BRIEF: Pictures aside, return all of the records exactly as they stand.

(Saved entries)
☆ ☆ ☆ ☆ ☆ ☆ ☆

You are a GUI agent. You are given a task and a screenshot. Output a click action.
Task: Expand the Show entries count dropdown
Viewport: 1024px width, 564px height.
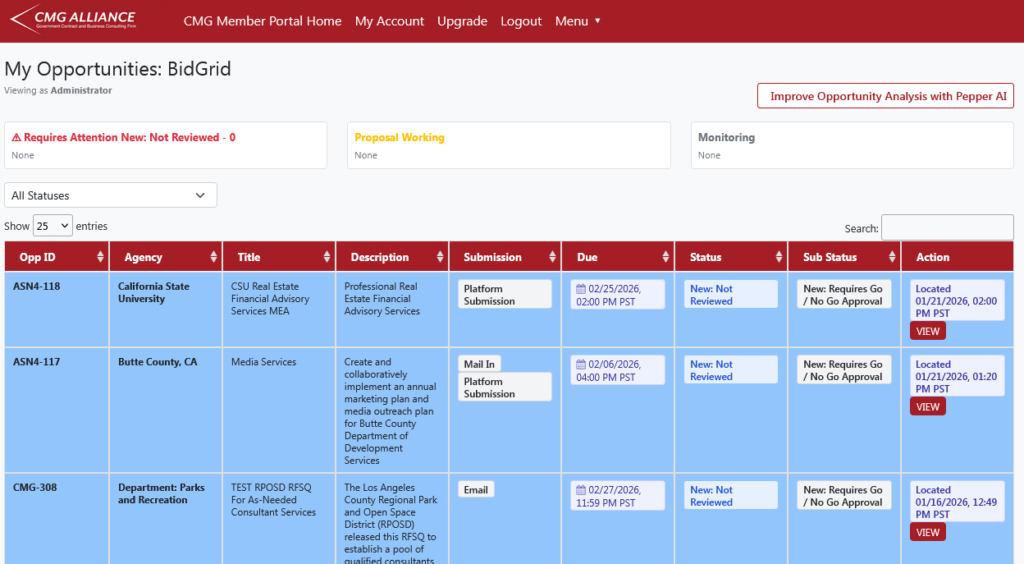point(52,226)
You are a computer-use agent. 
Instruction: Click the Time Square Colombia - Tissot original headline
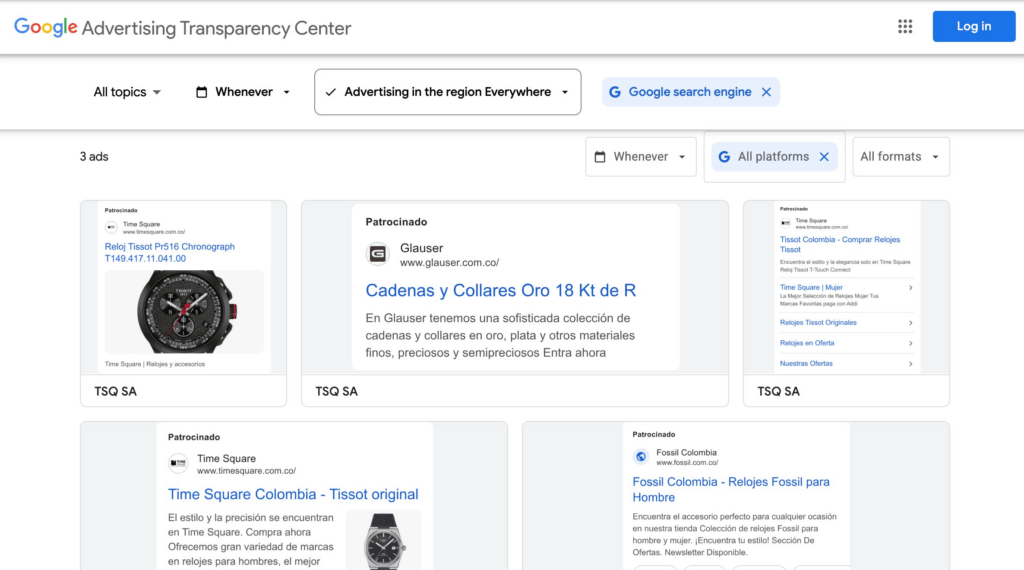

☆ ☆ ☆ ☆ ☆ ☆ ☆

EXERCISE OUTPUT:
You are a GUI agent. You are given a task and a screenshot. Output a click action.
Task: Expand the Show entries count dropdown
Viewport: 1024px width, 564px height.
point(52,226)
You are a computer-use agent. 
Instruction: Click the Time Square Colombia - Tissot original headline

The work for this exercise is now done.